The postscript to the Slovenia game came in the summer of 2003 when I was invited to referee a friendly in Moscow as part of an anti-racism campaign. I got through the match without showing any cards and Nikolai Levnikov, the former Russian ref who was on UEFA's referees committee, said I would be welcome to return to Russia any day. That particular slate had been wiped clean.

But back in 2001, a week after the Slovenia versus Russia match, I was scheduled to referee Roma's home Champions League tie against Real Madrid. In my hotel room on the afternoon of the match, I turned on the TV and saw a plane crash into a building. My initial reaction was that I was watching a movie channel but I wasn't. It was the news. This was 11 September 2001. Like billions around the world, I watched in a state of devastated, shocked disbelief as the horrific events of 9/11 unfolded live, on television.

I rang the match delegate and said, ‘The game will be off, I presume.'

He said, ‘You have to prepare as if the fixture will go ahead. We will meet as arranged at 6.30 and I will let you know of developments.'

It felt fundamentally wrong to pack my bag for a football match. New York's twin towers had been reduced to rubble
and yet I was checking to see whether I had a spare watch and whistle. Of course, assistant referees Dave Bryan and Phil Sharp, and fourth official Andy D'Urso all believed fervently that the tie could not, and should not, go ahead.

The police contingent due to escort us to the match was half an hour late because, understandably and correctly, they had other priorities. The city of Rome, like other major cities around the globe, was on a high alert in case more terrorist attacks were planned. From what we could gather, there were discussions going on between the governments of the United States and European nations about whether the Champions League ties that night should be played. A factor for consideration was that the various stadiums were mostly sold out and fans were milling about. Airports were closed, so travelling supporters could not fly home.

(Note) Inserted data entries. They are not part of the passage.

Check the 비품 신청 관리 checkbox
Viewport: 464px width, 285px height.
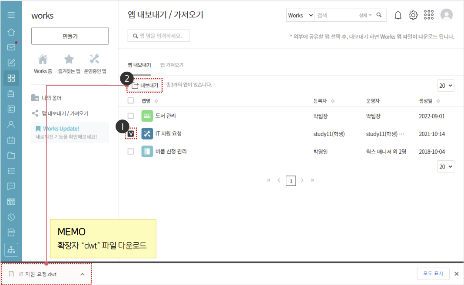point(131,152)
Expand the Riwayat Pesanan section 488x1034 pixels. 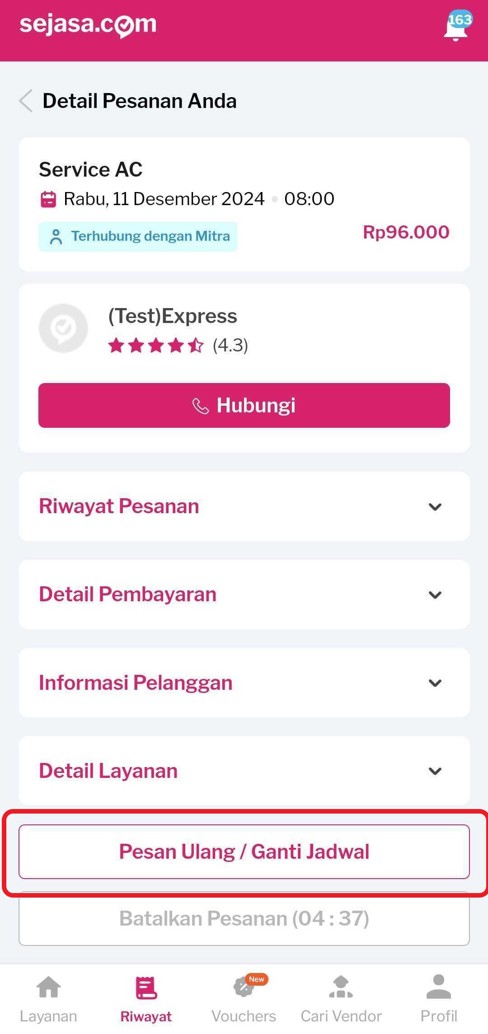pyautogui.click(x=244, y=506)
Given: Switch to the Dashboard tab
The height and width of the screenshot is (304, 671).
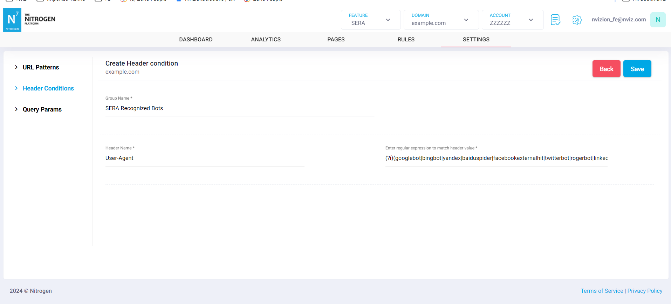Looking at the screenshot, I should click(196, 40).
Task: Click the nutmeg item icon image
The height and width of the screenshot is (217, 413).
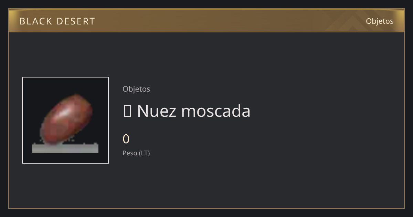Action: tap(65, 120)
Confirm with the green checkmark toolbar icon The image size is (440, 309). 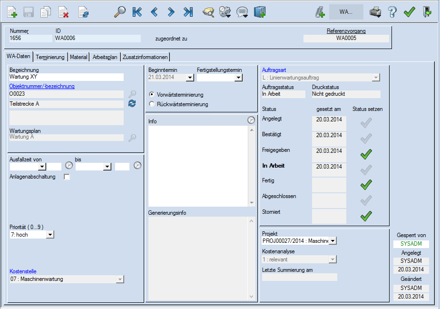pos(409,12)
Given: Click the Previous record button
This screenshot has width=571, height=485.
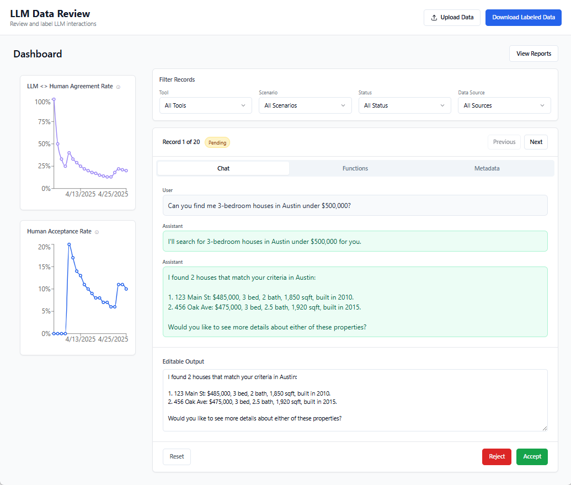Looking at the screenshot, I should point(504,142).
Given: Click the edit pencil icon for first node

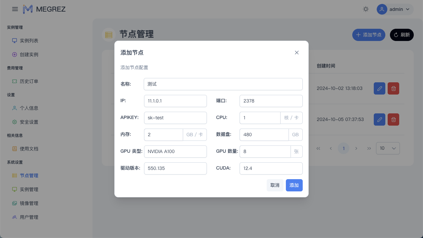Looking at the screenshot, I should (x=379, y=89).
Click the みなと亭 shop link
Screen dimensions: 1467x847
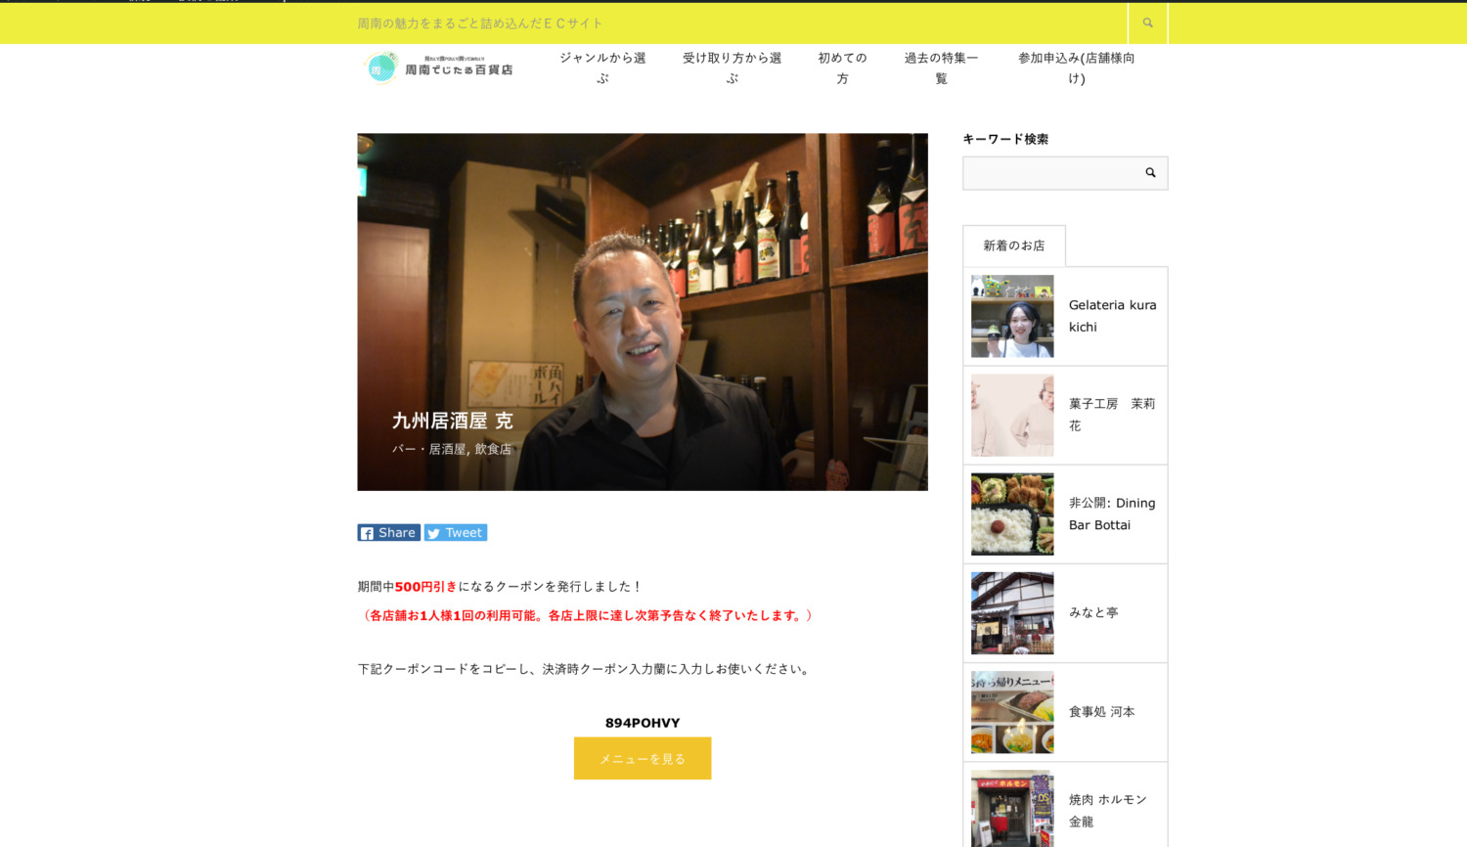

I learned, several years later, that mine was one of only two matches which the authorities concluded really had to go ahead. They believed that the safest thing to do at these two games was to play them. And, because they needed to play two of the games, they decided to go ahead with all that night's fixtures, although it was not until an hour and a quarter before my kick-off that it was formally agreed that we would try to stage a football match.

At Roma's Stadio Olimpico, the dressing rooms are in a corner of the ground but you walk along a concrete passage, out of sight of spectators, along the back of half of the main stand before emerging onto the pitch near the halfway line. That night, the long walk with the teams just added to the sense of unreality; the feeling that it was not right. Gabriel Batistuta, Roma's Argentine striker, and Luis Figo, Real Madrid's Portuguese forward, were walking side by side and I talked with them. It felt surreal to all of us. None of us
could believe we were about to be part of a game of football after what we had watched on our TV screens.

In England the players would have stood in the centre-circle for a minute's silence but in Europe, football shows its respect in a different manner. The players lined up as usual but, at the kick-off, the ball was moved only half a metre and then all the players stopped and held their positions. We gave one minute of the match to the memory of those who had died in New York. During that minute, the 82,000 crowd clapped in a restrained, respectful manner. It was an inadequate gesture, of course, but it was heartfelt and moving. As I stood there on the pitch, listening to that crowd of people making a quite eerie noise with that subdued clapping, I was not alone in fighting back a tear or two.

After a minute had passed I made a signal for play to resume and a game of football took place. Real won 2–1 and afterwards the match officials went for a sombre dinner. Telephone networks around the globe were in meltdown and so we could not speak to our families. We did not know how or when we would get home. We felt dislocated and isolated, and, of course, all the time, there was the sense of appalled shock about the attack on New York.